Christine Watty: Die Reformbewegung "Wir sind Kirche" wünscht sich schon seit langer Zeit, genauer seit 1995, nachhaltige und vor allem grundlegende Veränderungen in der katholischen Kirche und setzt sich dafür ein. Unter anderem geht es um den Aufbau einer geschwisterlichen Kirche, volle Gleichberechtigung der Frauen, die freie Wahl zwischen zölibatärer und nicht-zölibatärer Lebensform.
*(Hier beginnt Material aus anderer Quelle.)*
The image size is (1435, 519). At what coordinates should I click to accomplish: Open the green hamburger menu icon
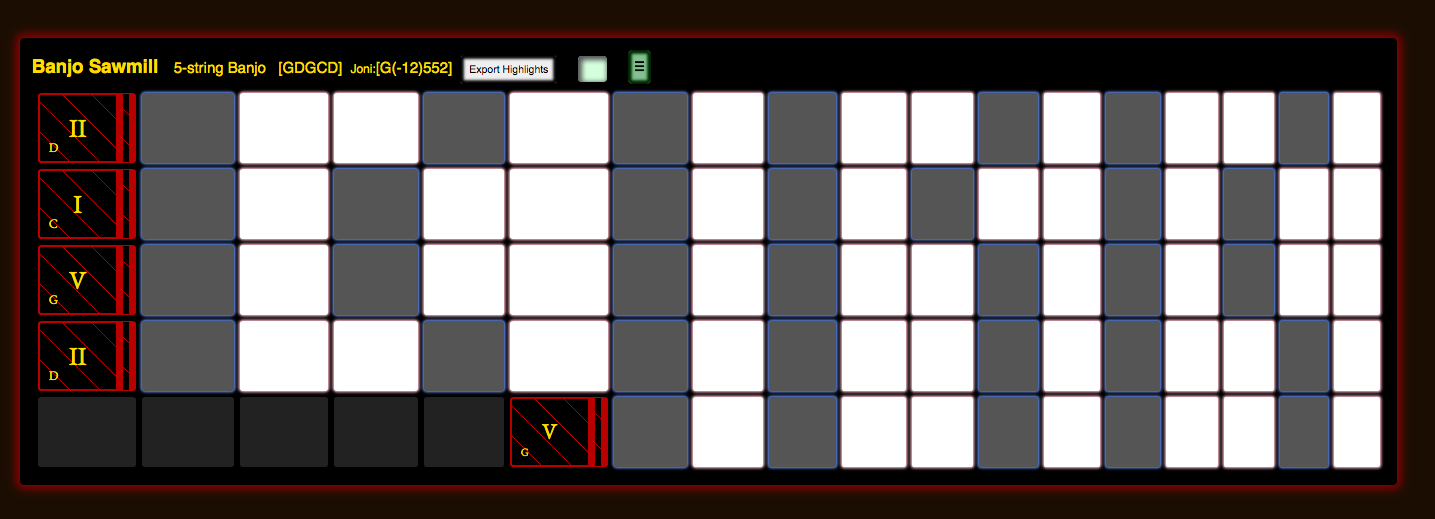640,67
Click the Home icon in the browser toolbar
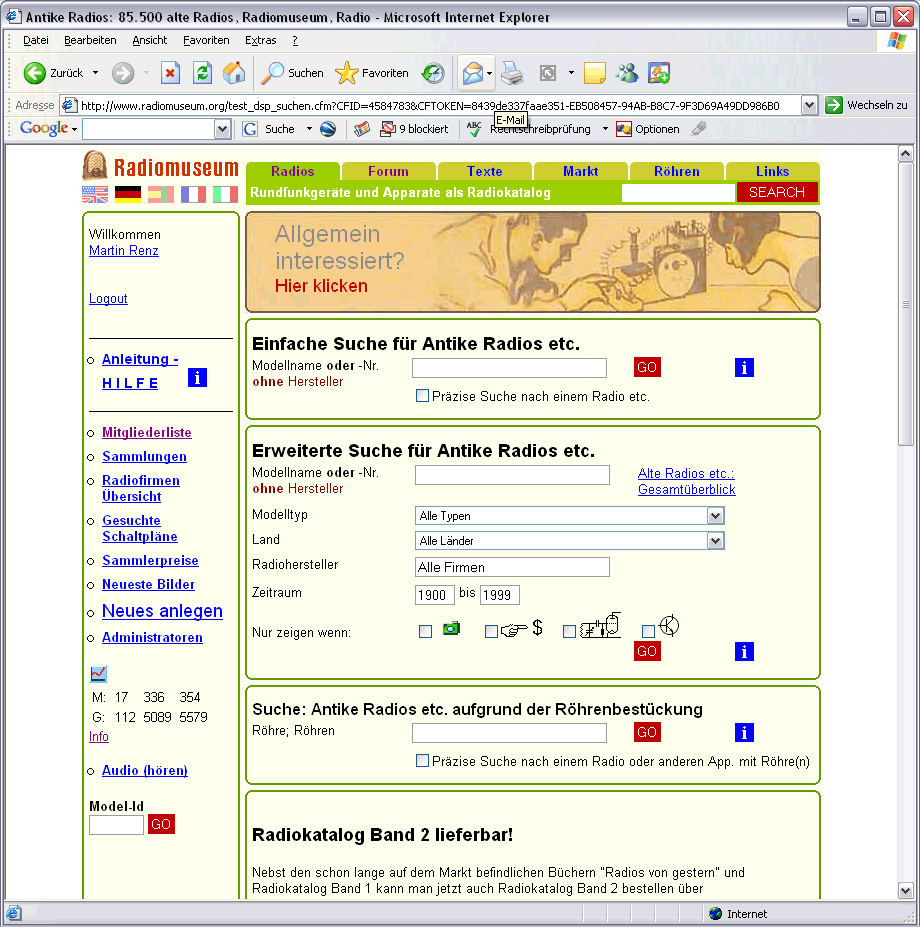Image resolution: width=920 pixels, height=928 pixels. pyautogui.click(x=233, y=73)
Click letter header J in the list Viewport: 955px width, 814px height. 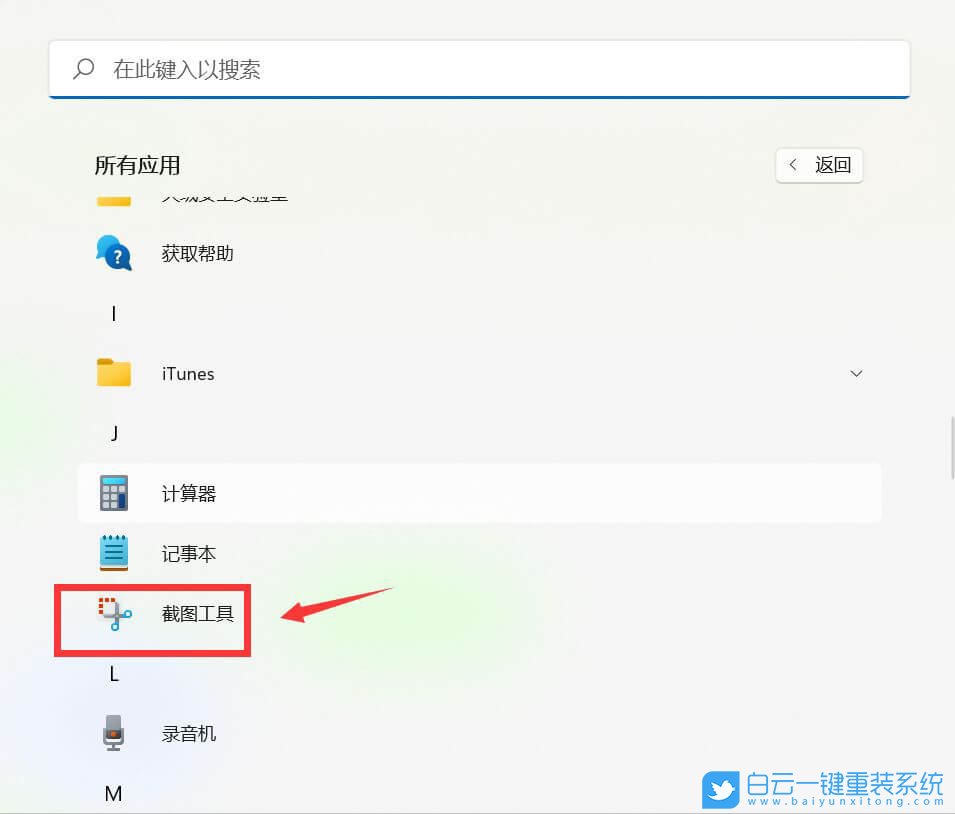coord(113,433)
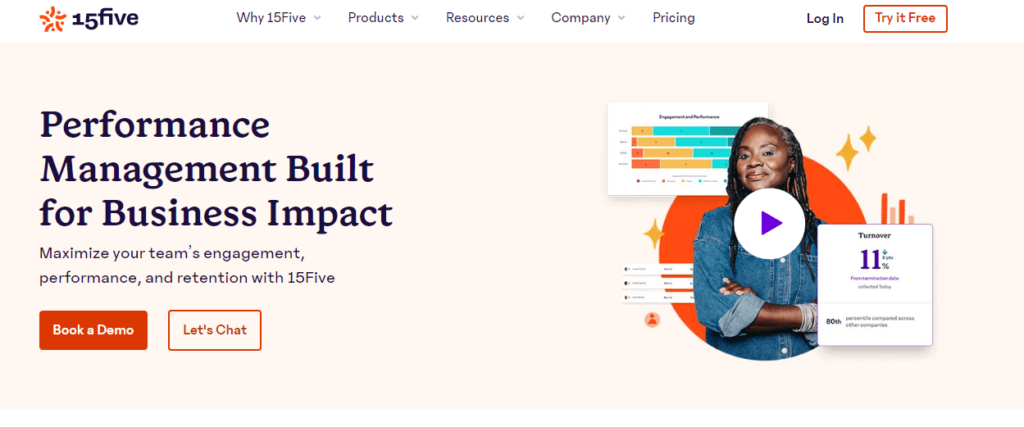Image resolution: width=1024 pixels, height=427 pixels.
Task: Click the 15Five logo icon
Action: click(x=54, y=18)
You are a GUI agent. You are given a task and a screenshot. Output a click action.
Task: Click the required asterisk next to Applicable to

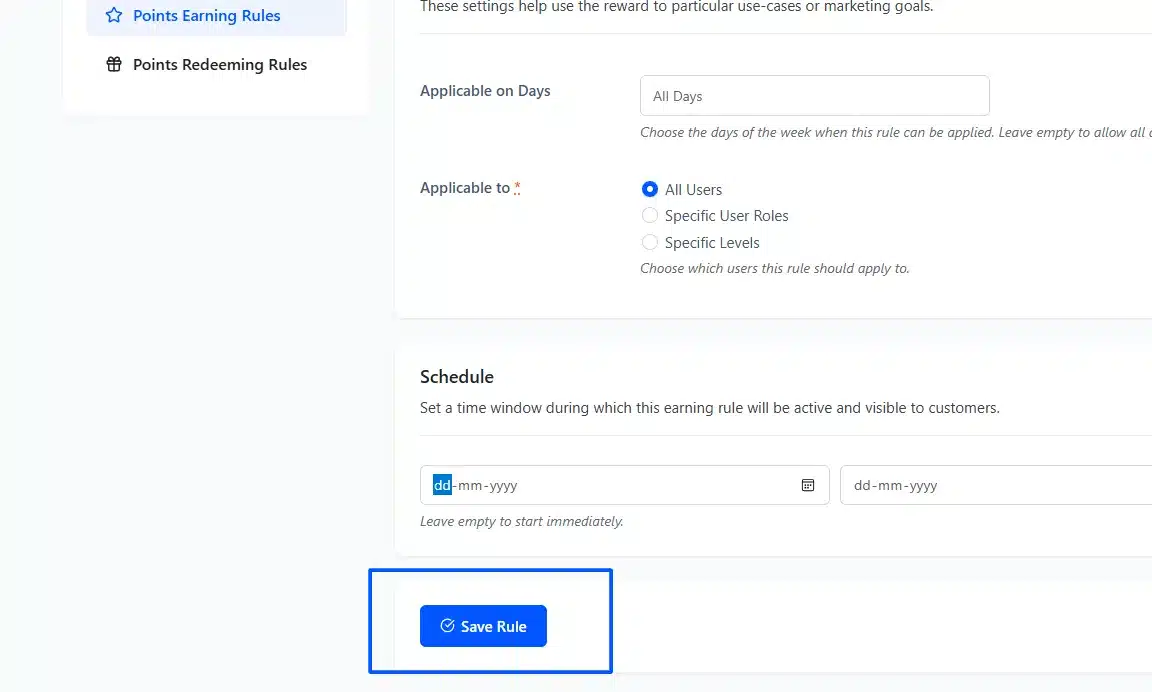[517, 183]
Nicht besonders zufrieden hat sich die Bewegung mit dem letzten Papst, Papst Benedikt XVI. gezeigt, zu wenig sei passiert, der Papst agiere weltfremd. Jetzt ist ein neuer Papst gewählt, Jorge Mario Bergoglio oder Franziskus. Gibt er den Reformern Hoffnung? Das fragen wir Christian Weisner, den Sprecher von "Wir sind Kirche". Guten Morgen!

Christian Weisner: Guten Morgen!

Watty: Wir erreichen Sie in Rom, Sie waren gestern dabei auf dem Petersplatz. Wie war denn die Stimmung, als dann doch recht überraschend schnell der weiße Rauch aufstieg?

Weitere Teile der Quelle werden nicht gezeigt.